These tables record shadow reflections from a primary relationship. The heading for each indicates whether or not we both shared that shadow trait. The first column gives a brief description of the trait. The second indicates whether the trait was to be transformed (T), energized (E) or do nothing (-). Added emphasis appears in red.

The first table lists shadow elements we both had. I observed these when I saw something in my behavior I did not like in hers. Behaviors she expressed, but I did not are listed in the second table. They are divided between those I did not like (first four) and those I did (last four). The third table lists behaviors I observed in myself that she did not have.
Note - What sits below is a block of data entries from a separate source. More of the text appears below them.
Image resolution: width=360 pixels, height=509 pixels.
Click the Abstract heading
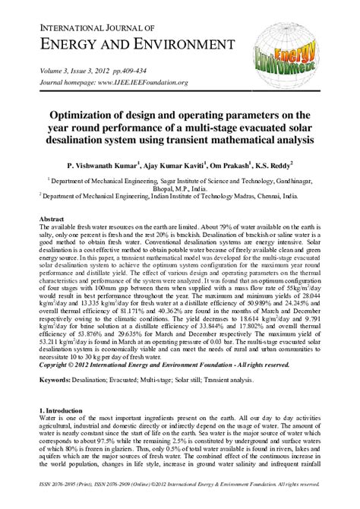(53, 219)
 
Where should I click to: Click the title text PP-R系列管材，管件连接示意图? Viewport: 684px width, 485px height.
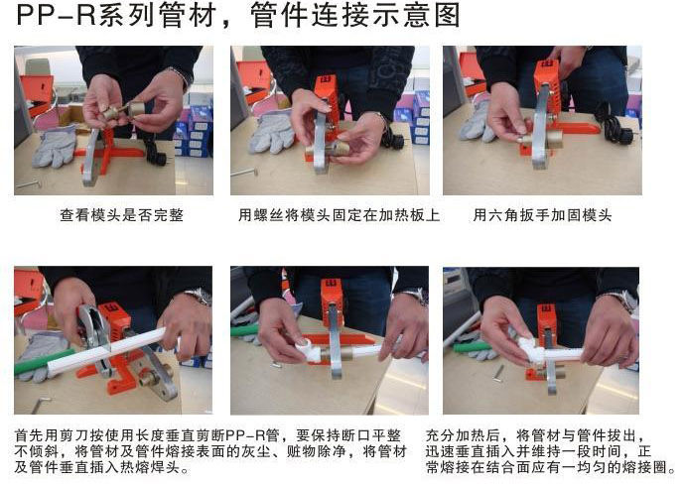pos(238,15)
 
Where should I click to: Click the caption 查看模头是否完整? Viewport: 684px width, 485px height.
pos(122,215)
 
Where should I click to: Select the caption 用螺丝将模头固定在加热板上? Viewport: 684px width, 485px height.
pos(339,215)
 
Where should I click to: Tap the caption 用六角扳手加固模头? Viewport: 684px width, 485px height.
pos(542,215)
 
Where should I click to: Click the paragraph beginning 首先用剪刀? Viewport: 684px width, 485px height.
pos(210,451)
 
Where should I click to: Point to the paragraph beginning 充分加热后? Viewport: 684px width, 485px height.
pos(550,451)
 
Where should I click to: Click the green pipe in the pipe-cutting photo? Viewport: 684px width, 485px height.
pos(45,361)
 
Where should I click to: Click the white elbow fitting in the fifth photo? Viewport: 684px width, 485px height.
pos(308,350)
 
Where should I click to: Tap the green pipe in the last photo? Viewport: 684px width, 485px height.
pos(472,347)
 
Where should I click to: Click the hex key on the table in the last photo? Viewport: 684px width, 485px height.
pos(499,374)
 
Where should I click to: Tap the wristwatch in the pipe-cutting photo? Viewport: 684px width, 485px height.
pos(201,298)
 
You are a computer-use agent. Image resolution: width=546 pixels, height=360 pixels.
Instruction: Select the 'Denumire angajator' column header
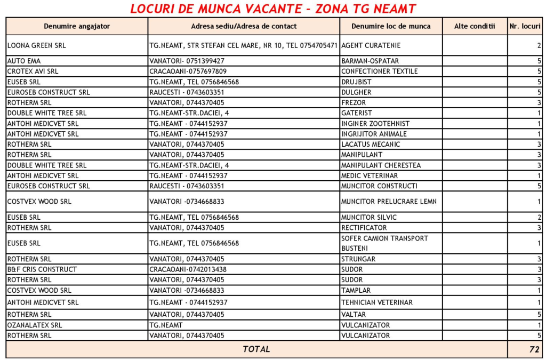tap(77, 26)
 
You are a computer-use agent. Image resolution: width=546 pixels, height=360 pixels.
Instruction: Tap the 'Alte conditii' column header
tap(475, 26)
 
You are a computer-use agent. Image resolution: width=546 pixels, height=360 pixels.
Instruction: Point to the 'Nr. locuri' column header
tap(525, 26)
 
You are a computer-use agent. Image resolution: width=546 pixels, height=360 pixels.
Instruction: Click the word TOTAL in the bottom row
tap(256, 349)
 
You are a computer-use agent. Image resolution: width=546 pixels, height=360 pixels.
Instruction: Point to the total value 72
tap(534, 349)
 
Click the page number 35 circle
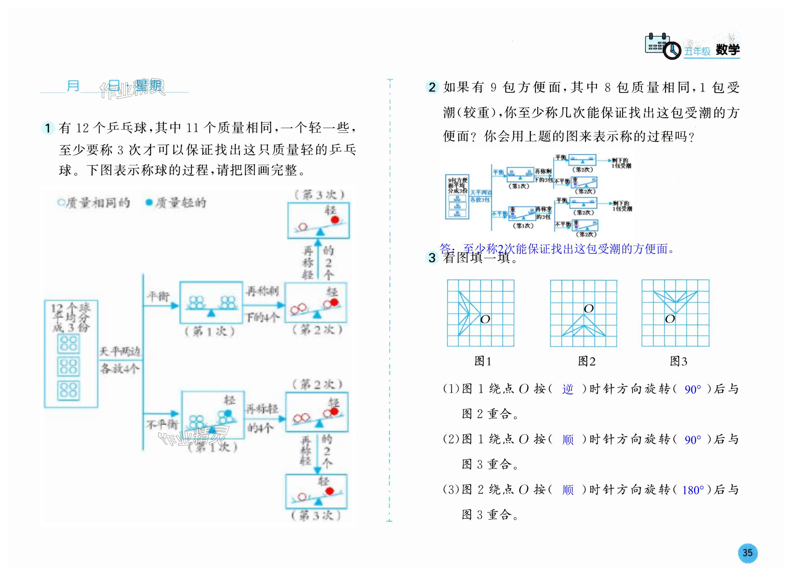(747, 553)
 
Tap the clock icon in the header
(671, 51)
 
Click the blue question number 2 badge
(432, 87)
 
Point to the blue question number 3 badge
(432, 258)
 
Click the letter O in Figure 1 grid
(485, 319)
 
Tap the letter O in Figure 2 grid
(588, 309)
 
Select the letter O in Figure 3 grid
(670, 319)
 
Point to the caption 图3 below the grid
(678, 361)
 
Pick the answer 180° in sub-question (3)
(693, 490)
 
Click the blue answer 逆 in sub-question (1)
(567, 389)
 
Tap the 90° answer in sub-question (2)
(693, 440)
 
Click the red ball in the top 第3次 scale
(335, 219)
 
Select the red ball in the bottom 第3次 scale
(330, 491)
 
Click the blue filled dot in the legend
(149, 202)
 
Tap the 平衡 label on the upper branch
(158, 296)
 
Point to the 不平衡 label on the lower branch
(162, 424)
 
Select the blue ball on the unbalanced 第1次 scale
(228, 413)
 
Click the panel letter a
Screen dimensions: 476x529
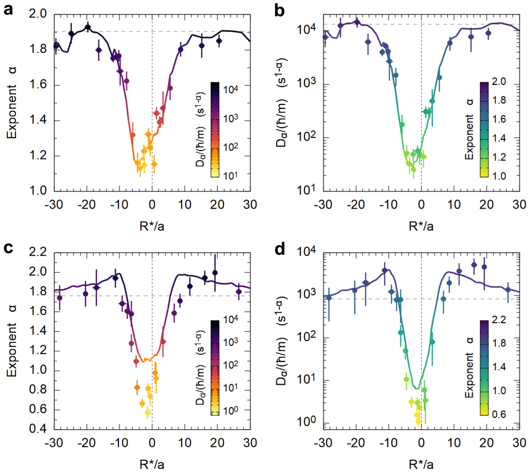tap(9, 9)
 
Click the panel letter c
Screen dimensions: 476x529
tap(9, 250)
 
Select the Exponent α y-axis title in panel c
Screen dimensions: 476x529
tap(12, 340)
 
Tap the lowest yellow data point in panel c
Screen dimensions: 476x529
tap(148, 412)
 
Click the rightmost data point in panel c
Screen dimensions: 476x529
tap(238, 291)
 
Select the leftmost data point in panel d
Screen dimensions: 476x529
tap(329, 297)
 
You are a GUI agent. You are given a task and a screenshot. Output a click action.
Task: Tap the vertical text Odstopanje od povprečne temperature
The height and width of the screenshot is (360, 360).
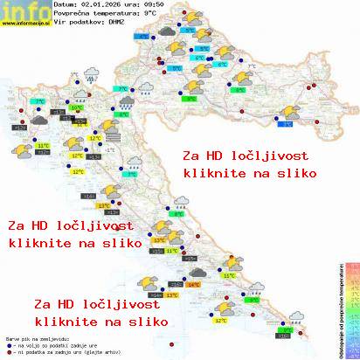337,310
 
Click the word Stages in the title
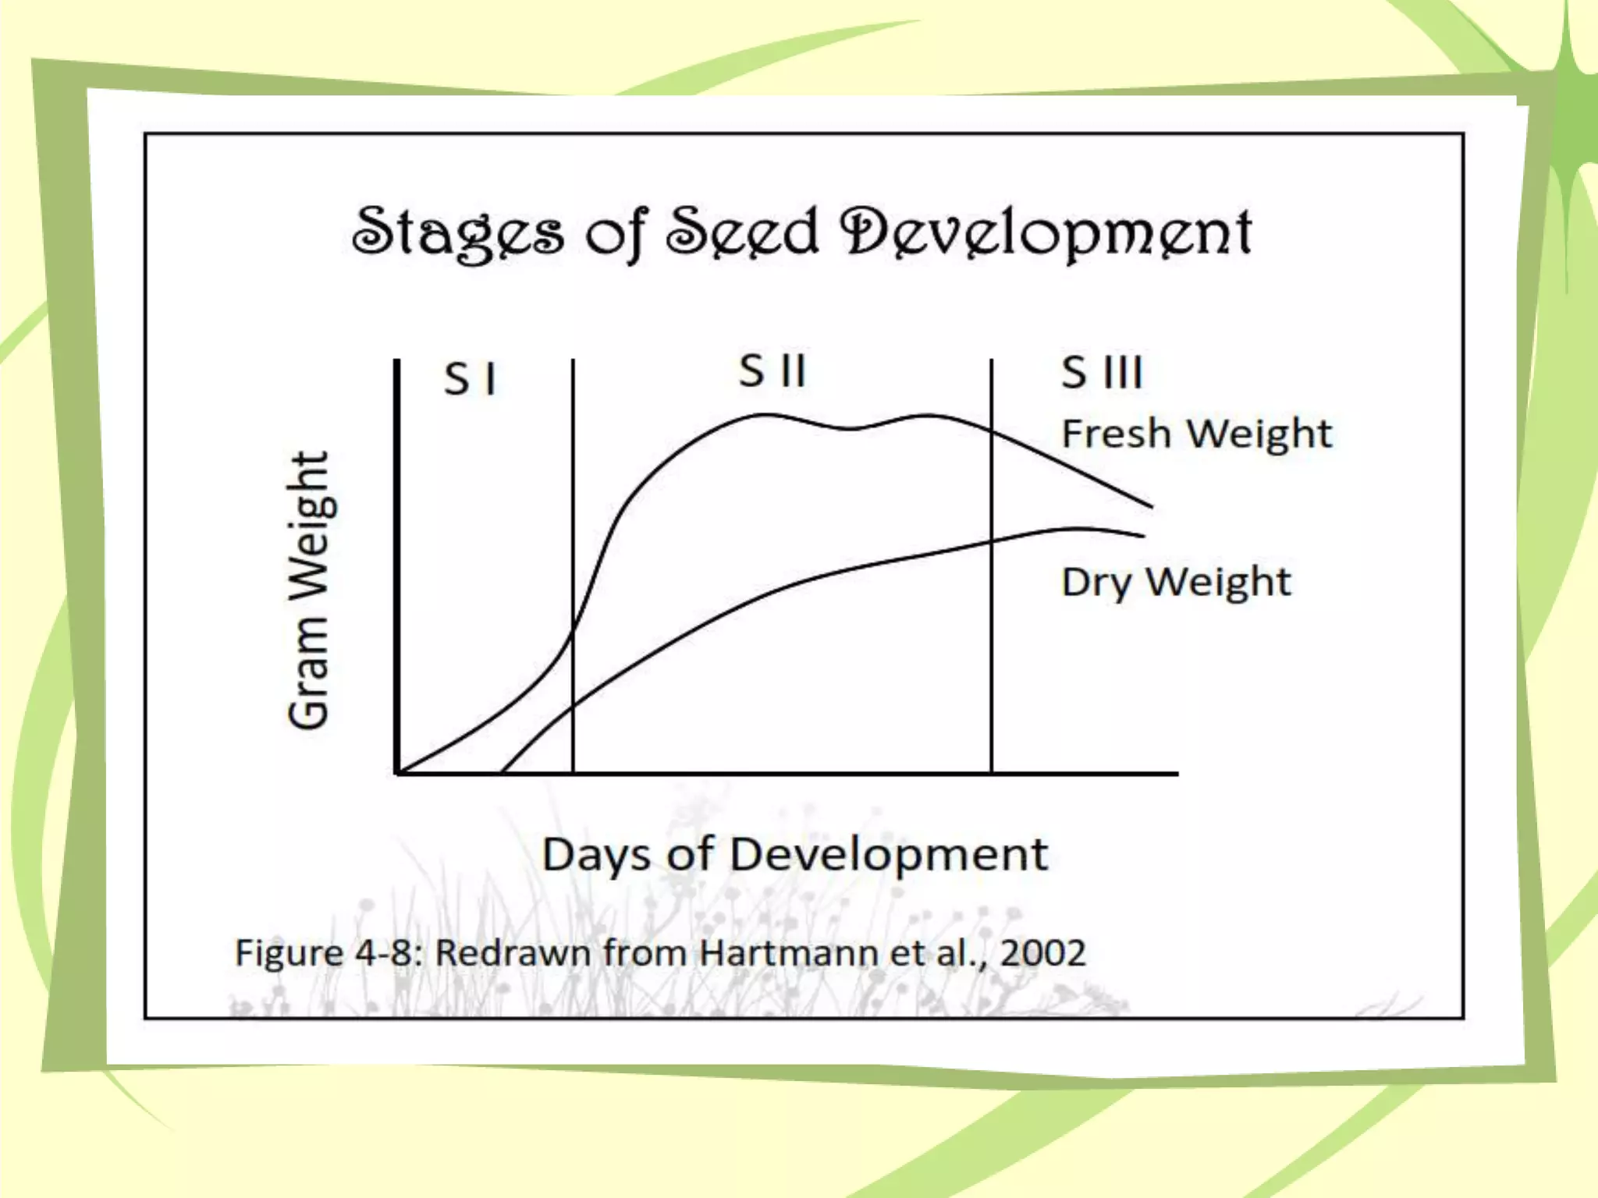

Behaviors neither of us had were not relevant.

Shadow Elements We Both Had T/E
"Fucking" around - having an affair T
Loin driven - sexual fantasies T
Clamming up - not saying a word for days T
Letting small irritations buildup - anger T
Doing it my way - inflexible attitude T
Uncomfortable in "nice" surroundings T

Shadow Elements She Had, But I Did Not T/E
Moody - criticism - withdrawal - shutdown -
Opportunist - taking advantage of situations -
Self centered - lack of interest in others -
Bored - sleepy - few outside interests -
Helena - nymph - unblemished goddess E
Bright smile - as in mindful meditation E
Open Sexuality - physically and mentally E
Doing-not doing attitude - The Tao E

Shadow Elements I Had, But She Did Not T/E
Verbal outpourings (Overwhelming passion) T
Showing you where you're wrong T
Conscious soul focus in relationship E
Support companion's passion E
Personal process in the moment E
Being there - brother and charities E
Keeping a promise - avoiding betrayal E
Trying to make it work E
Getting issues out on the table E
Natural approach - hair style E

The highlighted traits illustrate the transform (T), energize (E) and do nothing (-) ways of handling the behavior. The "clamming up" trait dominated a previous primary relationship. To the extent this lingered, that energy needed transformation (T). Observing her "self centered" subpersonality, it probably lurked in my background. However since it was not active for me, there was no need for action (-). The part of me I liked most in our relationship was the subpersonality that encouraged "following her bliss." I actively energized that subpersonality (E).